ABMAMBA: Multimodal Large Language Model with Aligned Hierarchical Bidirectional Scan for Efficient Video Captioning
This work improves video captioning efficiency for AI applications, though it is incremental as it builds on existing state space models.
The study tackled video captioning by addressing the computational inefficiency of Transformer-based models, proposing ABMamba, a multimodal large language model with linear complexity that achieved competitive performance on benchmarks like VATEX and MSR-VTT with approximately three times higher throughput.

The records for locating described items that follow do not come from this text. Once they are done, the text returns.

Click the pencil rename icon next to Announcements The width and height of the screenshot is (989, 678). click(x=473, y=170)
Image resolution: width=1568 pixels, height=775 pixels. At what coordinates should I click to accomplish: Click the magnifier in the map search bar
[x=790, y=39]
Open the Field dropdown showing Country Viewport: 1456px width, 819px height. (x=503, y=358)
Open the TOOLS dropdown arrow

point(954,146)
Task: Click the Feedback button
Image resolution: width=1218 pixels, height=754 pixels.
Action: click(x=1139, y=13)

In this study, we focus on video captioning by fully open multimodal large language models (MLLMs). The comprehension of visual sequences is challenging because of their intricate temporal dependencies and substantial sequence length. The core attention mechanisms of existing Transformer-based approaches scale quadratically with the sequence length, making them computationally prohibitive. To address these limitations, we propose Aligned Hierarchical Bidirectional Scan Mamba (ABMamba), a fully open MLLM with linear computational complexity that enables the scalable processing of video sequences. ABMamba extends Deep State Space Models as its language backbone, replacing the costly quadratic attention mechanisms, and employs a novel Aligned Hierarchical Bidirectional Scan module that processes videos across multiple temporal resolutions. On standard video captioning benchmarks such as VATEX and MSR-VTT, ABMamba demonstrates competitive performance compared to typical MLLMs while achieving approximately three times higher throughput.